Jörg Pataki und Viola Hasselberg (Regie und Dramaturgie) haben sich vom dramaturgischen Konzept des berühmten indischen Kinoformats des Bollywood-Films inspirieren lassen und Kiran Nagakars Roman in epischer Breite und mehrfach von Tanzszenen unterbrochen auf die Bühne gebracht. Dabei ist eine aufwendige, personenreiche Produktion mit indischer Live-Musik, Tanz und Schauspiel entstanden, die vom Terrorismus als gemeinsamem Problem einer Welt erzählt, in der das Religiöse eine unheilvolle Zuspitzung durchläuft. Dementsprechend stellt die Inszenierung natürlich kein Musical im klassischen Sinn dar, man sollte sich also nicht von der Bezeichnung „Bollywood-Musical“ irritieren lassen, gemeint ist tatsächlich eine Kombination von Schauspiel, Musik und Tanz, wie man sie auch aus Bollywood-Filmen kennt. „Epische Breite“ darf man jedoch durchaus wörtlich nehmen, die auf dem 707-seitigen Roman basierende Aufführung dauert 3 Stunden 45 Minuten. Uraufgeführt wurde die Inszenierung als Koproduktion mit dem Theater Oberhausen und dem Goethe-Institut am 18. Mai 2013 am Großen Haus des Theaters Freiburg, am 31. Januar 2014 war das Stück im Rahmen des Theaterfestivals „Um alles in der Welt – Lessingtage“ auch am Thalia Theater in Hamburg zu sehen. Jetzt ist das Stück für insgesamt sechs Vorstellungen bis zum 16. März 2014 am Theater Oberhausen zu sehen.

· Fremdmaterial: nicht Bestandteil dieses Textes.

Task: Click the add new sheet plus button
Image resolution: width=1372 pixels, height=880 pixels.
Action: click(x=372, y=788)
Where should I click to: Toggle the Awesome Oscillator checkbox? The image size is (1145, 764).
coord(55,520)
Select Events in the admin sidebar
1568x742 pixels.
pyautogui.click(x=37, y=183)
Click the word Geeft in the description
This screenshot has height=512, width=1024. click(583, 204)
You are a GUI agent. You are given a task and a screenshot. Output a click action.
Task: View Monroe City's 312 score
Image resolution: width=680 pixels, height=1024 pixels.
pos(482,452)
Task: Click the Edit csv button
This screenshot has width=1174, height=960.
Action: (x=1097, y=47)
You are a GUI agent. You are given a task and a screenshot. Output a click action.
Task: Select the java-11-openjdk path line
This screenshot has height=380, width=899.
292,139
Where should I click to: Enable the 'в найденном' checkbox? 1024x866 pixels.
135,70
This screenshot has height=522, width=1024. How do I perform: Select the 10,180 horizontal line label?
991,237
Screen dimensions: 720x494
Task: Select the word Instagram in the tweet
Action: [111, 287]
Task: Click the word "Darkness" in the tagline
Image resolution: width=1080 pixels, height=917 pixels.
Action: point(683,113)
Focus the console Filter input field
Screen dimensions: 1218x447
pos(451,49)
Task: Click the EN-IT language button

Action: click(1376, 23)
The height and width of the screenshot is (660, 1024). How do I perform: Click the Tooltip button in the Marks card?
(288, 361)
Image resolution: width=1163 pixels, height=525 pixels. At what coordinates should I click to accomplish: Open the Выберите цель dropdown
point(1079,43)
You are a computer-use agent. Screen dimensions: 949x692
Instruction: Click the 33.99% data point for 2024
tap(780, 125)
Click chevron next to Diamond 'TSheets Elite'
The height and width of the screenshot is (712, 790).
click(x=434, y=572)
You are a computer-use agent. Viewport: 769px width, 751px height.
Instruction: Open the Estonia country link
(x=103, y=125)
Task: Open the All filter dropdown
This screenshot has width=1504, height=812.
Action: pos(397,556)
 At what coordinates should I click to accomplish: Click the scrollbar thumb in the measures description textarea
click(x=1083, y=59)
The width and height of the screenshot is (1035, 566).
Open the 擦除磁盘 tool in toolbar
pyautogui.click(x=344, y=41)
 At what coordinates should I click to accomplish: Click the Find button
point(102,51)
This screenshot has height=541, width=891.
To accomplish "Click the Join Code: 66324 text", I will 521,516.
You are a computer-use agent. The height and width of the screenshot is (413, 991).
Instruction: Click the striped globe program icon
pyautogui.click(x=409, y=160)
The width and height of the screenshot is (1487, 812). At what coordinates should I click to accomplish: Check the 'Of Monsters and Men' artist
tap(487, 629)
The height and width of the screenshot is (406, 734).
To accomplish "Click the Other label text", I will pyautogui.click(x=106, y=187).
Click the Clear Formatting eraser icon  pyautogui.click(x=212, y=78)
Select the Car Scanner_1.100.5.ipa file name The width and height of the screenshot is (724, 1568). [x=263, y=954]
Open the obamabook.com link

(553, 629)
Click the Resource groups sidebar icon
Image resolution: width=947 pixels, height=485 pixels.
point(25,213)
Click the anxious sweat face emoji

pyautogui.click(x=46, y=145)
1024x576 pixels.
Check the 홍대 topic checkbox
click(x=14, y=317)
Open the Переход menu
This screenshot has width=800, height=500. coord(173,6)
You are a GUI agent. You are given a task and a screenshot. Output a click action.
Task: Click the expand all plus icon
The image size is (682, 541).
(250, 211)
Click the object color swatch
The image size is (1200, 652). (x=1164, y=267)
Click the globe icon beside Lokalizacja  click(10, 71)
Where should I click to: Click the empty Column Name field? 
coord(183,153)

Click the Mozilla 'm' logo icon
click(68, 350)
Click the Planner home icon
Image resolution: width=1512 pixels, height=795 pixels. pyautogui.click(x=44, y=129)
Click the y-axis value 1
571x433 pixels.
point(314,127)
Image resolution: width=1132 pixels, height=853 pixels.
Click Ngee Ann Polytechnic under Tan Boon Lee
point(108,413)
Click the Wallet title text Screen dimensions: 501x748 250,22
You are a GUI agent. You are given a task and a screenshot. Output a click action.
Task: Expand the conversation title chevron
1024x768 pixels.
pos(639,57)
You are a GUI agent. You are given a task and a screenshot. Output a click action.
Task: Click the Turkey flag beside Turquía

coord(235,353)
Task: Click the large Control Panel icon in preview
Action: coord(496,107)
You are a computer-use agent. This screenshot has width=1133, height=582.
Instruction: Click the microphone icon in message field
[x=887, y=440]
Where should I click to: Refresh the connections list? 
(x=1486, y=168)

Ben Daniel Jöhnk (Zia Khan) und der Bewegungschor, © Maurice Korbel, korbel.pictures@web.de

Bunt leuchtend und schillernd exotisch treten der Bewegungs­chor mit 15 ambitionierten LaientänzerInnen und die sechs Musiker unterschiedlichster Stilrichtungen in Erscheinung. Die Darsteller singen auf der Bühne nicht selbst, sondern die Sopranistin Lini Gong (* 1981 in Zhuzhou, Hunan, China) und Ravi Srinivasan (* 1965 in Singapur), der zusammen mit Thomas Seher auch für die Komposition verantwortlich zeichnet, übernehmen – analog zum Bollywood-Film – sämtliche Gesangsparts. Aakash Odedra und Subhash Viman Gorania haben mit den LaientänzerInnen die teilweise an Bollywood-Filme erinnernden Choreografien einstudiert. Subhash Viman Gorania hat in Oberhausen die Solotanzpartien übernommen, in denen er Zia Khans Rolle als sein Alter Ego tänzerisch interpretiert. Große Teile der Handlung werden von Ben Daniel Jöhnk (Zia Khan) und André Benndorff (Amanat Khan, Zias Bruder) als Monologe präsentiert, die übrigen Darsteller treten in verschiedenen Rollen in Erscheinung, denn die Inszenierung kann mit einer ganzen Reihe von Nebenfiguren aufwarten.